While he was manager at Dortmund in October 2015 he was invited to speak at the Aspire Academy Football Performance and Science event and he was asked about his approach to youth training and he revealed the one thing that he would do now if he went back into youth coaching.
Although the interview is exactly from three years ago, it’s still pertinent today and worth considering for any coaches who might just be making life for their players too easy.
Tuchel said: “To me football is an absolute team sport and that’s why you can not train individually only to a certain extent. Of course we have specific exercises for forwards and defenders, but that is just a small part of the overall training.
‘Talented people are good at solving problems’
“But I am a fan of practicing everything in a very complex way and always having the team together.
“It is not really a philosophy. I have just not found a simple way of practicing with the forwards or the defenders on their own. And then just putting them together on the weekend.
“They all have to interact with each other.”
Tuchel is convinced that problem solving is the way for players to develop and believes making things easy for young players can have a detrimental effect.
“Talented people are good at solving problems, and if I were to go back to being a youth trainer now, one thing I would tell youth coaches is that they make the life for their talents as difficult as possible. Because overcoming obstacles is the most important thing for talented players,” said Tuchel.
‘Putting them in comfort zones is a risk’

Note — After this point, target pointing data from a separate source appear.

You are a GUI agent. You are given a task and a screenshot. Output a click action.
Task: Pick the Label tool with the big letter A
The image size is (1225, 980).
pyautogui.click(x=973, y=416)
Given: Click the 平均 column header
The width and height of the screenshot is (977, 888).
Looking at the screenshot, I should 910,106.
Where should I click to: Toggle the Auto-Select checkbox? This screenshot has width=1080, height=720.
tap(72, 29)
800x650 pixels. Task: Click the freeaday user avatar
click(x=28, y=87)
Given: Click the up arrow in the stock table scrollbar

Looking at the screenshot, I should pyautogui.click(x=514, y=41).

“Investing in the youth is very good and the establishment of academies contributed a lot to the current success of the German national team. It’s great we can offer them these great possibilities at academies, but putting them in this comfort zone also comes with a big risk.
“The effect could be that something is missing, the skill to overcome obstacles.
“Who is able to overcome obstacles? Who is able to perform even if the locker room does not have air conditioning?
“Who can perform if the laundry is not done automatically or if his transport to training is not arranged and if he has to organize it himself?
“Where are the hidden talents of the players beside the ones that are obvious?
“And there is one unforgettable thing I heard from a youth director of FC Barcelona when Andres Iniesta joined the academy. He told his youth coaches: ‘Don’t try to improve him. Just take care of him’.”
Tuchel is well aware that some of the game’s brightest talents may well have just inherited their talent, but he still believes challenging even these players is the way forward.
Tuched added: “I was coaching national team players like Sami Khedira. Andi Beck and Serdar Tasci when they were playing in my U15 team. But maybe an amateur could have coached them and they would have come professional players.
“Who can say to what extent I had a part in their development?
“Maybe it’s true that those who turn out to be special have something special inside of them. And that it’s more about challenging them on a regular basis and it’s our job to motivate them to be eager to overcome obstacles. And we should give them advice and go the way with them.”